Two Elk White et al v. United States of America
Filing
67
ORDER denying as moot 54 Motion to Strike; granting 55 Motion for Summary Judgment. Signed by Chief Judge Jeffrey L. Viken on 3/24/16. (SB)
UNITED STATES DISTRICT COURT
DISTRICT OF SOUTH DAKOTA
WESTERN DIVISION
LAVONNE REYNOLDS WHITE,
Individually and as Special
Administratrix for the Estate of INEZ
TWO ELK WHITE,
CIV. 11-5058-JLV
ORDER
Plaintiff,
vs.
UNITED STATES OF AMERICA,
Defendant.
INTRODUCTION AND PROCEDURAL HISTORY
Plaintiff’s complaint alleges negligence against the United States of
America (“the government”) under the Federal Tort Claims Act (“FTCA”),
28 U.S.C. §§ 2671-80.1 (Docket 1). The government moved in a combined
motion to dismiss or for summary judgment in its favor. (Docket 23). The
court referred the motion to Magistrate Judge Veronica L. Duffy for a report and
recommendation. (Docket 38). The magistrate judge recommended the denial
of the government’s motion to dismiss based on a lack of subject matter
jurisdiction. (Docket 43 at p. 36). The magistrate judge also recommended the
government’s motion for summary judgment be granted based on the absence of
any evidence of damages. Id.
1Inez
Two Elk White died approximately one year after the suit was filed
and the case caption was changed accordingly. Lavonne Reynolds White seeks
relief on her own behalf and in a representative capacity as special
administratrix of Ms. Two Elk White’s estate. See Docket 43 at p. 1 n.1.

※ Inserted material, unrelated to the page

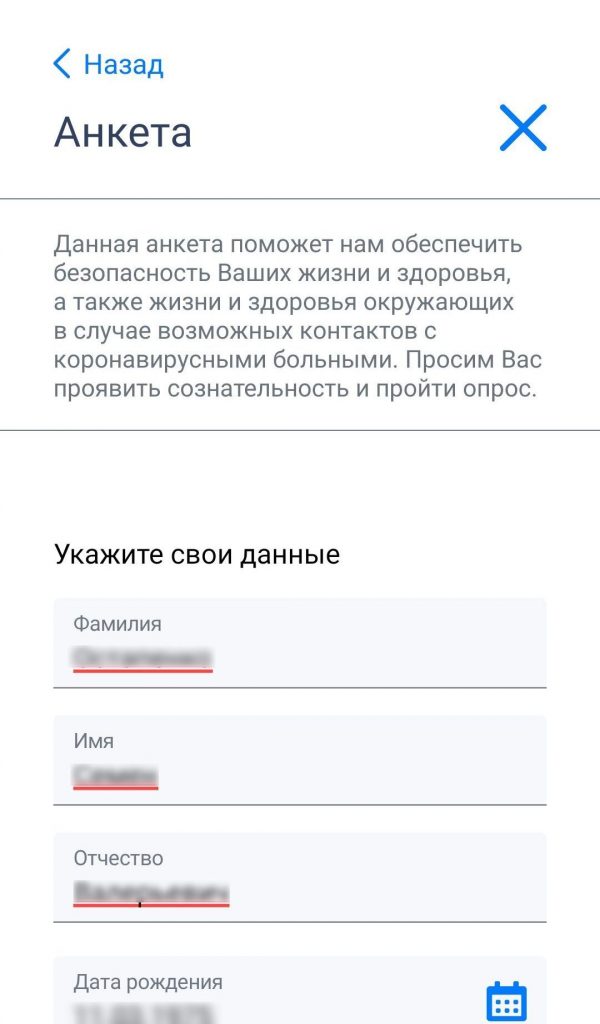This screenshot has width=600, height=1024.
Task: Click the Анкета page title
Action: [123, 132]
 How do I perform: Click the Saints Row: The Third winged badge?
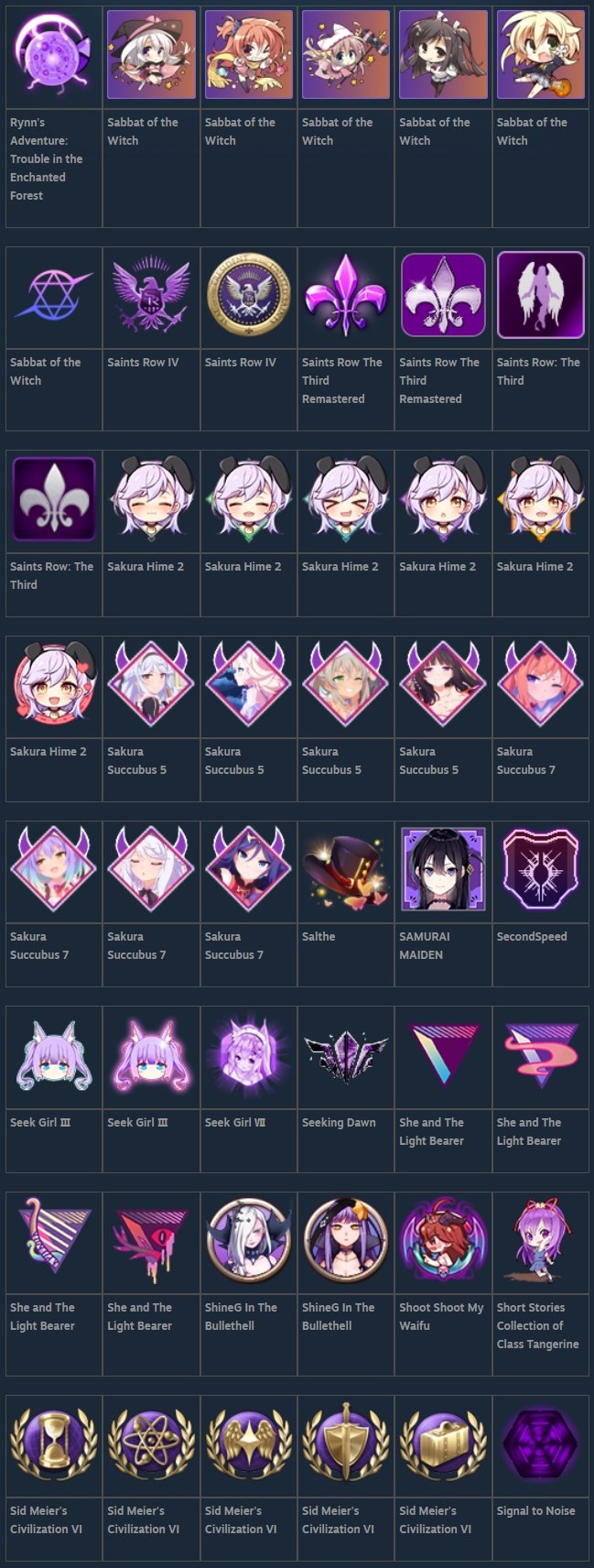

The court adopted in part and modified in part the magistrate judge’s
report and recommendation. (Docket 49 at p. 28). The court denied the
government’s motion to dismiss and reserved ruling on its motion for summary
judgment. Id. With regard to the motion for summary judgment, the court
determined, based on the record before it, no evidence existed demonstrating
that Lavonne or Inez suffered emotional distress or pain and suffering. Id. at
25. The court reopened discovery for 90 days on “the issue of whether [the
women’s] injuries were increased or exacerbated as a result of a seven-hour delay
in receiving medical care . . . .” Id. at 28. The court warned that “[s]imply
submitting medical records and asserting that the seven-hour delay increased
their injuries is insufficient at the summary judgment stage.” Id. at 27.

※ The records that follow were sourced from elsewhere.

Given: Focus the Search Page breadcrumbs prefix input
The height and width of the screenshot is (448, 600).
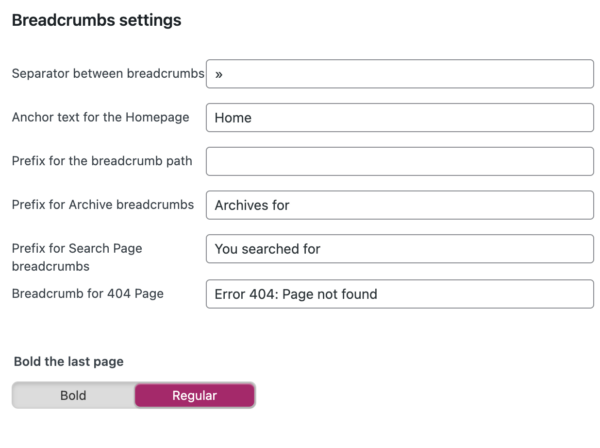Looking at the screenshot, I should click(400, 249).
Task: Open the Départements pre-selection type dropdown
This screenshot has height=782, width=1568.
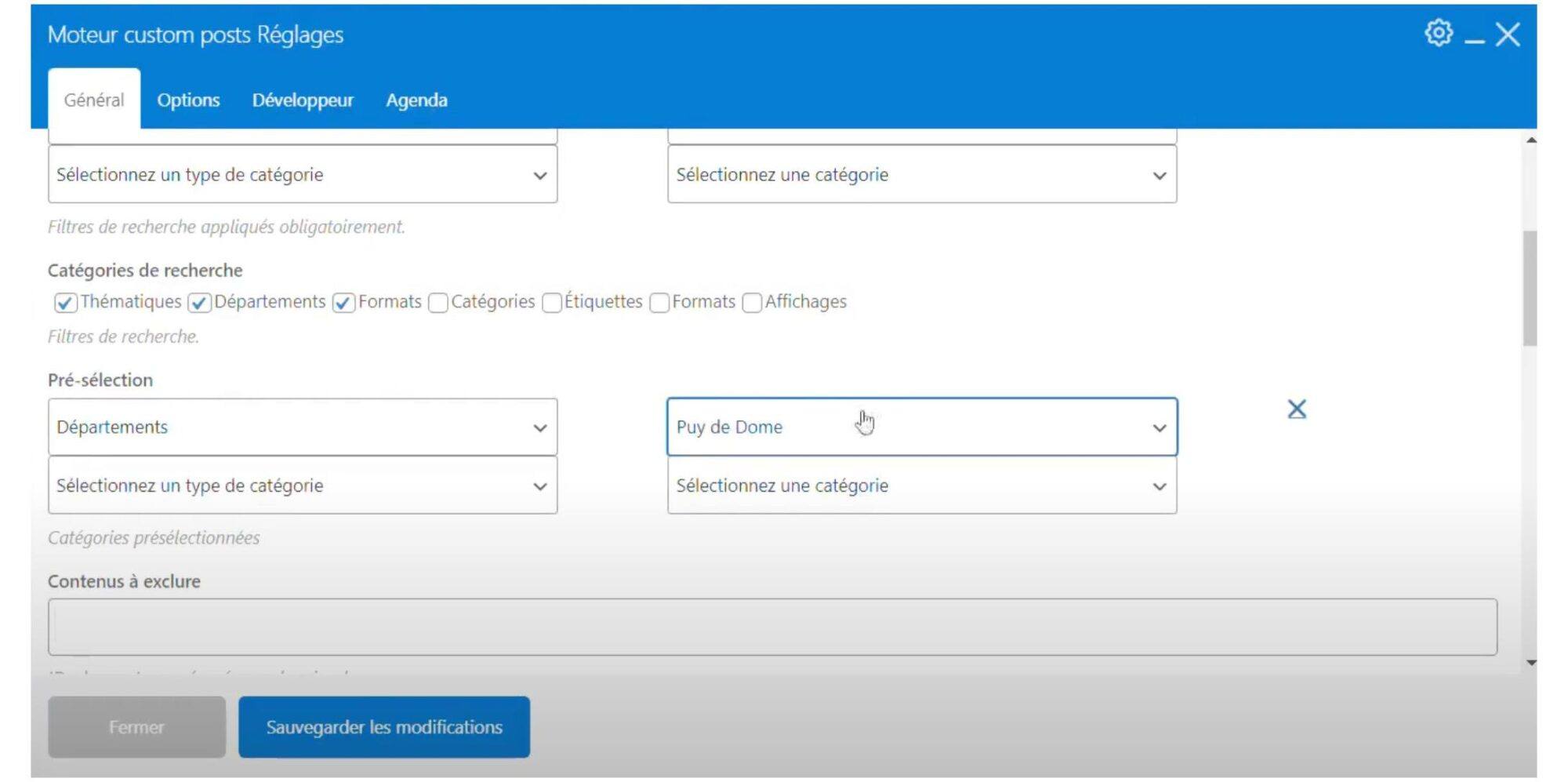Action: 302,427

Plaintiff proffers the opinions of certified legal nurse consultant Cheryl
Rahm-McGrath as evidence of pain and suffering experienced by Lavonne White
and deceased plaintiff Inez Two Elk White. (Dockets 64-1 & 65).2 The
government moves to strike nurse Rahm-McGrath’s summary report and
potential testimony. (Docket 54). The government also renewed its motion for
summary judgment. (Docket 55). Plaintiff opposes both motions. (Docket
64). The government filed a reply brief. (Docket 66). The court assumes that
nurse Rahm-McGrath’s summary report is admissible for purposes of resolving
the government’s renewed motion for summary judgment.
2The
only difference between the filings is Docket 65 contains nurse
Rahm-McGrath’s opinions in affidavit form.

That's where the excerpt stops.